3. THC asserts that this second order was never served by the court on the parties, and the parties were unaware of it during all of the subsequent proceedings below until it was discovered in the record on appeal. The record reflects THC prepared this order. However, the record is silent as to how or why this second order came to be filed.
4. The record reflects THC deducted $1,203.96 from Frye's jury award. We assume the additional $186.10 represents interest. Additionally, Frye does not appear to dispute that the $1,390.06 payment represents the difference between his jury award and the amount he received from THC.
5. We note that neither this requirement nor any of the other requirements listed in Corporations Code section 13406, paragraph (2) of subdivision (b) apply to nonprofit public benefit corporations qualifying under paragraph (1).
6. The Virginia statute at issue included in its definition of a “runner” or “capper” an “agent for an individual or organization which retains a lawyer in connection with an action to which it is not a party and in which it has no pecuniary right or liability.” (Button, supra, 371 U.S. at p. 423, 83 S.Ct. 328.)

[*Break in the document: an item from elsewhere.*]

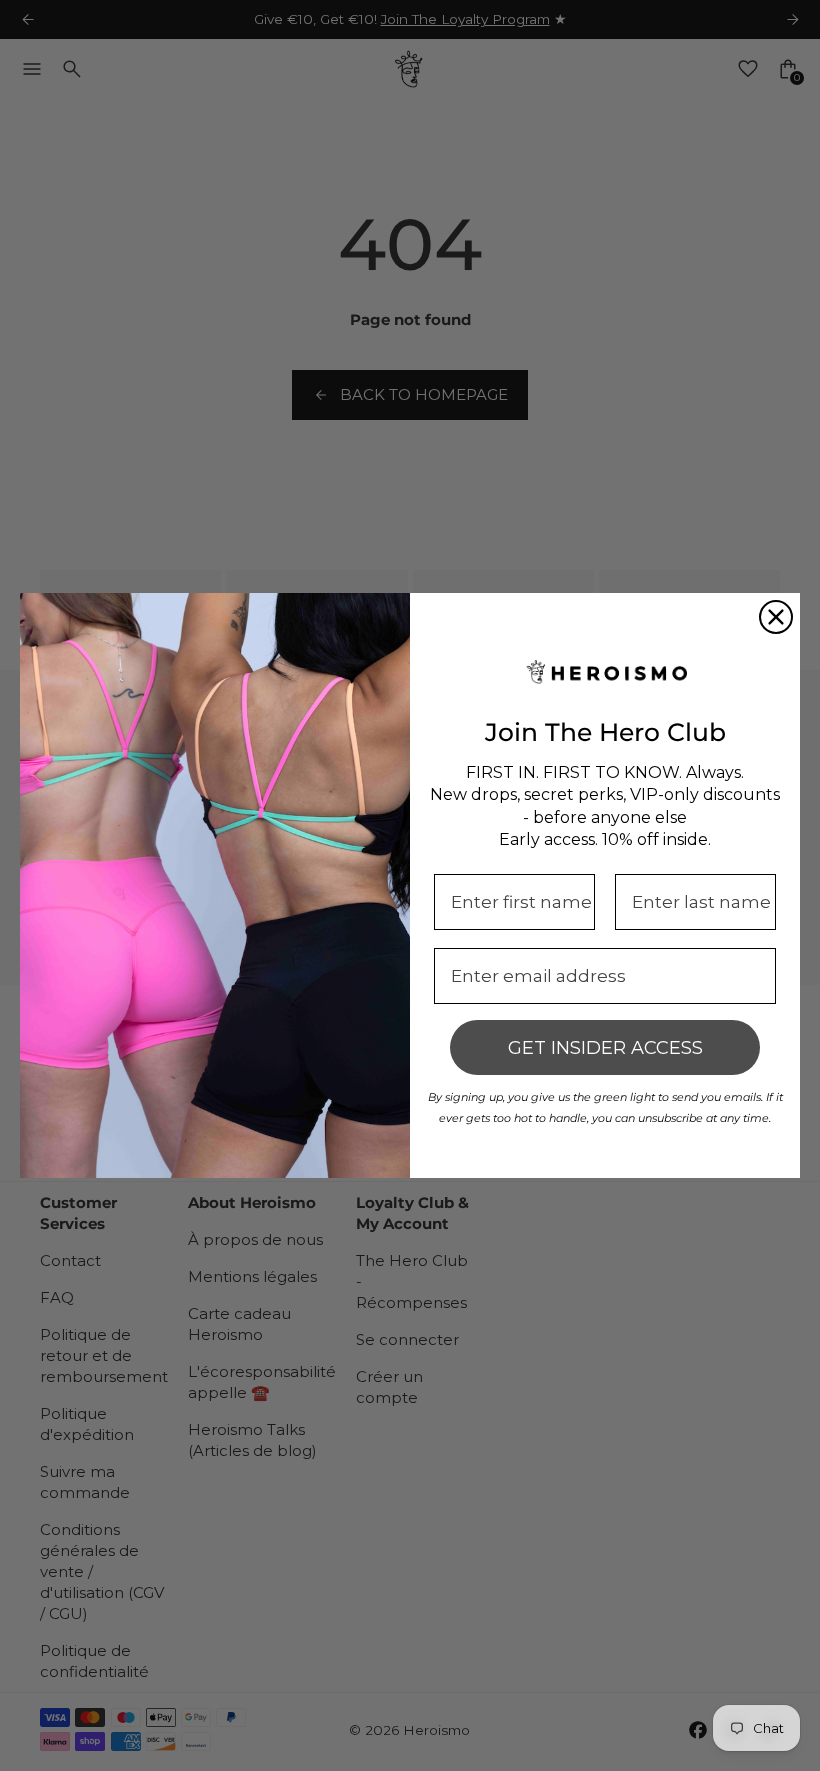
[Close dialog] (776, 617)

7. While claiming that it serves the needs of low-income plaintiffs, THC somewhat inconsistently also argues that Corporations Code section 13406, subdivision (b)(2)(C) constitutes “content-based” discrimination by reason of its requirement that 70 percent of its clients must be low income.
8. Citing to Consumer Cause, Inc. v. SmileCare (2001) 91 Cal.App.4th 454, 110 Cal.Rptr.2d 627, Frye argues that he was not required to produce evidence of reliance because THC did not base its motion for summary judgment on the reliance issue. Contrary to Frye's assertion, Consumer Cause does not hold that if a party moving for summary judgment fails to address a particular element of plaintiffs cause of action, the plaintiff has no duty to produce evidence to support that element. Rather, the court held that a different burden of proof is involved when a defendant moves for summary judgment by asserting an affirmative defense. (Id. at pp. 467-468, 110 Cal.Rptr.2d 627.) Consumer Cause does not apply here as THC did not move for summary adjudication based on an affirmative defense.
9. Though separately pleaded causes of action, we shall discuss them together as they are both based on Frye's assertions that THC is not authorized to practice law, it entered into an illegal agreement with Frye, and it retained money to which it was not entitled.
We concur: SEPULVEDA and RIVERA, JJ.